**Given passage:**

# Preface

“Patterns cannot be weighed or measured. Patterns must be mapped.”

— Fritjof Capra, The Web of Life: A New Scientific Understanding of Living Systems

## Spatial Analysis and Spatial Statistics

The field of spatial statistics has experienced phenomenal growth in the past 20 years.

From being a niche subdiscipline in quantitative geography, statistics, regional science, and ecology at the beginning of the 1990s, it is now a mainstay in applications in a multitude of fields, including medical imaging, remote sensing, civil engineering, geology, statistics and probability, spatial epidemiology, end ecology, to name just a few disciplines.

**Collected data:**
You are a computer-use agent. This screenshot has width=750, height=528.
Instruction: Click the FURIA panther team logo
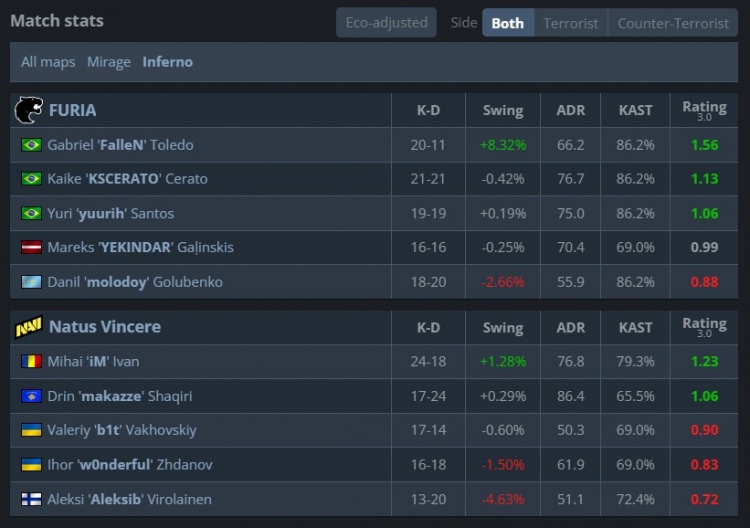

**Task brief:** Retype the preface from "From being a" to "a few disciplines.". The listing is separate material, unrelated to the preface.

**Exercise response:**
From being a niche subdiscipline in quantitative geography, statistics, regional science, and ecology at the beginning of the 1990s, it is now a mainstay in applications in a multitude of fields, including medical imaging, remote sensing, civil engineering, geology, statistics and probability, spatial epidemiology, end ecology, to name just a few disciplines.